Word for the Week ... [Parsha Ekev]
Rabbi Simche Sherer

Man does not live by bread alone (לֹא עַל-הַלֶּחֶם לְבַדּוֹ). A famous line but what does it mean?

The verse comes from this week's Torah reading [Parsha Ekev, Devarim 8:3:

[לְמַעַן הוֹדִיעֲךָ, כִּי לֹא עַל-הַלֶּחֶם לְבַדּוֹ יִחְיֶה הָאָדָם--כִּי עַל-כָּל-מוֹצָא פִי-'יי' יִחְיֶה הָאָדָם

and is a reference to the miraculous Manna, which fell from heaven daily during the Jewish People's sojourn in the Wilderness. The conclusion of the verse is that man lives by the word of G-d. Thus, it is reminding us about the true source of human sustenance.

Contrary to popular belief, it is neither our earthly toil nor the sweat of our brow nor all those conferences, meetings and sales seminars that ensure our success.

The reality is that it is G-d who sustains us and looks after us. In the very same way as our ancestors trekking through the desert were totally dependent on Him for their daily bread -- believe it or not, so are we. Wealth is a gift from G-d. At the end of the day, it is not our hard work or business acumen alone that provide our prosperity but the blessings from above which endow our efforts with success.

Ask anyone in sales. How often have their best laid plans and pitches come to naught and then, out of the blue, a big order comes in with little or no effort. Of course, it's not the rule and we must be prepared to put in effort if we are to succeed. But when it does happen, it reminds us that there are higher forces beyond our control at work.

One of the things I have a particular appreciation for is a good ad. Some years ago, McDonald's was running a campaign and in the center of the full magazine page was a big, fat, juicy double burger. It was literally bursting from the roll on either side. The bread was dwarfed by the beef and the caption read, "Man does not live by bread alone."

A good ad indeed. But no ad agency will convince me that Scripture meant to teach us that bread is inadequate and what man really needs in life is meat! What the Torah is teaching us is something about the nature of men and women and the spirit of humanity.

The human spirit is such that we crave more than bread. Now "bread" colloquially means money and symbolically refers to all things material. So "man does not live by bread alone" means that Man simply cannot live by bread alone, that human beings cannot possibly be satisfied with bread or money or material goods alone.

Money is important but we cannot live by money exclusively. What about job satisfaction? I know a number of individuals in our community who willingly gave up lucrative positions for less rewarding ones because they found their work unstimulating. They were making lots of cash but there was no emotional reward.

I also know people who have it all financially but who are nonetheless unhappy people. They are very successful and very miserable. The successes we achieve do not guarantee our happiness.

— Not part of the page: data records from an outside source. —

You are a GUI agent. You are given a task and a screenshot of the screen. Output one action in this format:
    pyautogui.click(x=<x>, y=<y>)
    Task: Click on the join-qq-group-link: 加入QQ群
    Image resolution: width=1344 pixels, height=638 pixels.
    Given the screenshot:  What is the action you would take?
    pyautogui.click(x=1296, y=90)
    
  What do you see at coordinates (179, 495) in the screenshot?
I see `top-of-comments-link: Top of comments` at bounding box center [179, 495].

After we've bought the house of our dreams and our fantasy sports car and all the latest electronic toys we tire of them. For satisfaction to be lasting it must be more than material; it must also be spiritual. We need more than bread and money; we need stimulation and a sense of meaningful achievement. To know that our lives have purpose and that somehow we have made a difference. We want to be assured that our work is productive and has lasting value.

They tell the story of an old Russian labor camp and a long-term prisoner whose job it was to turn a heavy wheel attached to a wall on the prison boundary. For no less than 25 years the prisoner worked at his backbreaking manual labor. What kept him going mentally was the conviction that this wheel must be attached to a mill on the other side of the wall. He assumed that his revolving wheel turned the mill and that he was thus helping yield plentiful crops of grain to feed and nurture thousands of people. After 25 years of hard labor when he was about to be released to freedom, the prisoner asked to be shown the mill and the apparatus behind the prison wall. Tragically, he discovered to his shock that there was nothing! The wheel was just a wheel -- the crass authorities' instrument of manipulation and torture for no useful purpose. The man collapsed in a dead faint, absolutely devastated. His life's work had been in vain.

Men and women need to know that their life's work is purposeful, physically and spiritually. When we understand that every good deed is attached to a complex spiritual apparatus and that our every action meshes with a systematic structure of cosmic significance, then our lives become endowed with a deeper sense of meaning and purpose.

We desperately need to know that, in some way, our work is helping others -- that we are making a contribution to society beyond our own selfish needs. Then, we are living. Then we are happy.

Man does not live by bread alone. We cannot. We dare not. There's more to life than bread and money.